The inspired design process was driven by an adherence to the Rundle value statement: “Together: Be Kind, Be Curious, Be Well.” Among the dozens of highlights in the school, you will find places like the Learning Commons, where we can come together, classrooms, where kindness comes first, art and music rooms, where we are compelled to be curious, and an amazing gymnasium, where we are encouraged to be well.
Rundle College Society Office was also relocated onto the Rundle College campus. The design of the this space is where the tradition of Rundle College meets innovation. When you see portraits of 25-year members hung on the walls with pride and artifacts such as Dr. Conklin’s original principal’s desk, you sense the rich history of Rundle’s programs. At the same time, you experience innovation as you enjoy new-age break-out spaces and state-of-the-art technology that serves to enrich and enhance collaborative work experiences.
Finally, we were proud to name the Jr. Sr. School, the R.C. Conklin School and the playing field, Hauk Field. Each time we hear the names which adorn these facilities, we undoubtedly will be reminded of the contributions these leaders have made to shape the programs at Rundle College Society.
Inspired minds at work and play
During the course of this past school year, Rundle College Society has also seen the addition of some dynamic programming. For the first time in Rundle’s history, we added a before- and after-school program. The program looks to help parents find care for their children if they are not able to pick them up and drop them off during regular school hours. Secondly, Rundle embraced 21st century learning competencies by introducing programs such as robotics and the c.Lab (curiosity lab). Programs like these offer students the opportunity to acquire valuable skills such as coding, engineering, design thinking and programming. Finally, Rundle College saw the launch of a new and exciting athletics program: Jr.Cobras. This program pairs our senior athletes with some of the youngest students in Rundle’s program. The aim is to provide coaching and leadership opportunities for older students, while we develop the athletic competencies of primary and elementary students.
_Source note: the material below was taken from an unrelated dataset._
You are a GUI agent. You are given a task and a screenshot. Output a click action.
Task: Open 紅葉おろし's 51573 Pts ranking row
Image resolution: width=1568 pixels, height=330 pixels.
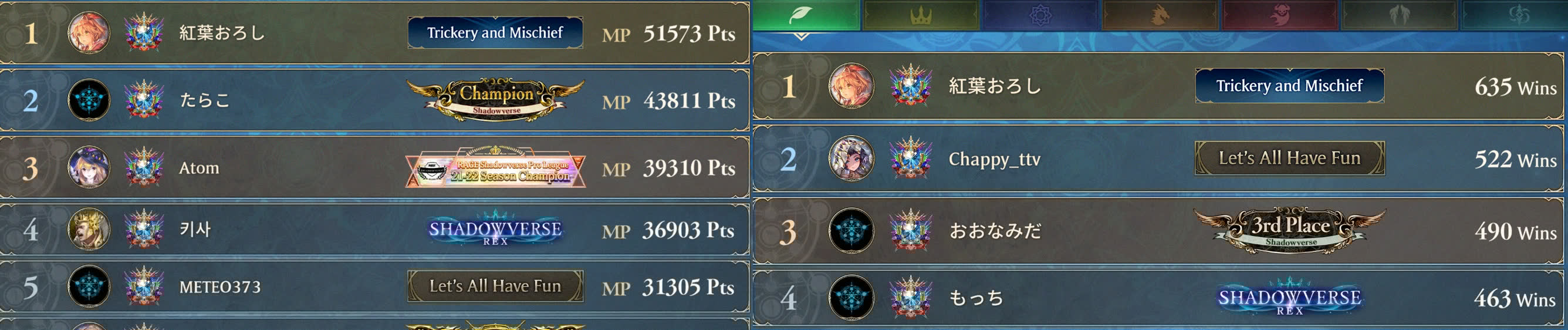[x=374, y=32]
Unparalleled character and a community that truly cares
Lastly, it goes without saying that this was one of the most challenging years many of us have ever faced. Throughout the year, we were repeatedly saddened to tragically lose a number of community members. From a faculty standpoint, we mourned the loss of both Mr. Russell Paxton and Mr. Bruce Buchanan. Memories of them and their enduring impact on our programs and our students will never be forgotten.
With each loss, our community’s resolve was tested. With each test, our community responded with love, compassion and support. Although each instance challenged us, each time we found the strength to support each other, and I believe that as we enter the 2017-2018 school year, we are stronger and more cohesive than ever before.
Needless to say, I am proud of our community. As we close the 2016-2017 school year, I can say with confidence, we lived our Mission, Vision and Values in each and every moment.